File Under: lo-fo melodies

di Fabio Cerbone (10/03/2016)

Gratta gratta, sotto la superficie a "bassa fedeltà" di queste indifese ballate da cameretta si scopre il talento melodico di Michael Nau, uno di quegli autori che sembrano assemblare musica e testi con indolenza e precarietà, salvo uscire allo scoperto strada facendo, ogni volta offrendo un piccolo dettaglio, un passaggio musicale azzeccato. Si impone così il fascino poco appariscente di Mowing, esordio solista per questo songwriter di Baltimora, Maryland, che per anni ha legato il suo nome a diverse creature dell'universo indie rock regionale.
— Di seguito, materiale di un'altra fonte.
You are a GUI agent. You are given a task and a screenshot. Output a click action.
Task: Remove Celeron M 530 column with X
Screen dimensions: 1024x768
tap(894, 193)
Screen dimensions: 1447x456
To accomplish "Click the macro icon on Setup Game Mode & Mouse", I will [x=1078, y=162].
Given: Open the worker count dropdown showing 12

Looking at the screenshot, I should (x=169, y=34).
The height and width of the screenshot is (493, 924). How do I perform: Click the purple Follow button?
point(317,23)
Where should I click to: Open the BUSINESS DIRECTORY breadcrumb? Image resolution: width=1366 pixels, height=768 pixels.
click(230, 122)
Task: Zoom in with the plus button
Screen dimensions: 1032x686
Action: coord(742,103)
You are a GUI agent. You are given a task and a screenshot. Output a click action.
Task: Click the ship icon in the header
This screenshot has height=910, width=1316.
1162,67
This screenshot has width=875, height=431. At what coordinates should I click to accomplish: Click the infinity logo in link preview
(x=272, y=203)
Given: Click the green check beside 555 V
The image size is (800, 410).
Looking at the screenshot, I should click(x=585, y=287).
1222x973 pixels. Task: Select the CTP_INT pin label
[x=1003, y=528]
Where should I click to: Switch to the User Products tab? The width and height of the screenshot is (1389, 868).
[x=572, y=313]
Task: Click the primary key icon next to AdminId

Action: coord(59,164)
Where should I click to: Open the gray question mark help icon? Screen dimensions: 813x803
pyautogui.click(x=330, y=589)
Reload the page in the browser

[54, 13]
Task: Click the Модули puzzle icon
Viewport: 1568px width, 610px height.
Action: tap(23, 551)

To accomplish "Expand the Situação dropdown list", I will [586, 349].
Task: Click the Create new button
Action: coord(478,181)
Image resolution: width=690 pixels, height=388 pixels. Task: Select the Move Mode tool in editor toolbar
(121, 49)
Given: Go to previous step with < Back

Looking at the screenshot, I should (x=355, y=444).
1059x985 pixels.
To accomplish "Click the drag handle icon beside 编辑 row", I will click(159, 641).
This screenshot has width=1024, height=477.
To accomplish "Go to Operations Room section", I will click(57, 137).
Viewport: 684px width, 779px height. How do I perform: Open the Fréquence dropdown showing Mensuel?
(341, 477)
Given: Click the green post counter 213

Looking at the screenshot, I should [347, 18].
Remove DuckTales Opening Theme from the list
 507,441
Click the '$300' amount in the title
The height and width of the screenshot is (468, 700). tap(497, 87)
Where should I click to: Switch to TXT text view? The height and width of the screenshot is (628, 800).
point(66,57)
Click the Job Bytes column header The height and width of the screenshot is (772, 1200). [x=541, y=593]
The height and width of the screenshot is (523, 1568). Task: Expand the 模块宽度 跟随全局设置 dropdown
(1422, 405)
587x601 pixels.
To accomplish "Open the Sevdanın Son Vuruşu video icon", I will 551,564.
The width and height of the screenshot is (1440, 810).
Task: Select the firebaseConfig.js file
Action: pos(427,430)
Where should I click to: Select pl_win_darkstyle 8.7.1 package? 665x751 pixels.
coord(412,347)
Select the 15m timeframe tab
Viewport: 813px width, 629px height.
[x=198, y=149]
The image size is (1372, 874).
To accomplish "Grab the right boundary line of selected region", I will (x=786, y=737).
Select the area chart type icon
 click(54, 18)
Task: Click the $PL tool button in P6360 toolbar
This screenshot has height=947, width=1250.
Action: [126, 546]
In principio furono i Page France, quartetto con un paio di lavori bene accolti dalla stampa specializzata, pubblicati dalla stessa Suicide Squeeze del qui presente Mowing. Quindi i Cotton Jones, progetto nato come una sorta di estemporanea filiazione del precedente, ma in chiave più folkeggiante e psichedelica, così narrano le cronache, insieme alla compagna Whitney McGraw. Quest'ultima la ritroviamo coinvolta, con la sua vocina fanciullesca, in alcuni episodi dello stesso Mowing, album che raccoglie lungo il tragitto demo, bozzetti e canzoni rimaste fuori dal percorso obbligato di una band, evidentemente troppo personali, morbide e meditative per non reclamare uno spazio a parte. Nau lo ricava rielaborando diverse idee e dando forma più compiuta a undici brani che hanno il dono delle cose fatte in casa, ma non si fermano a una sterile estetica lo-fi: c'è un malcelato desiderio pop tra le pieghe di The Class e Smooth Aisles, ballate che assemblano radici folk, ritmi da bossa nova e variazioni da lounge music con una naturalezza che fa dimenticare l'arruffata veste sonora, colorata dagli interventi di Will Brown alle tastiere e marimba (sentitelo nell'eccentrica Maralou).

È una musica un po' impressionista, qualche volta sfuggente, quella che ci offre Michael Nau e farà ammattire tutti quelli che non sopportano questo immaginario delle piccole cose, ma nell'apparente torpore delle melodie si nascondono spesso dolcissime canzoni: So, So Long per esempio, "lennoniana" fin nelle ossa, la fragile apertura a tinte bucoliche di While You Stand, o ancora la scheletrico pop rock di Unwound, che possiede un'anima onirica alla Velvet Underground, mentre la lunga cantilena di Good Moon, tra i momenti migliori del disco, pare un sorta di personale rilettura, sognante e delicata, della West Coast che fu.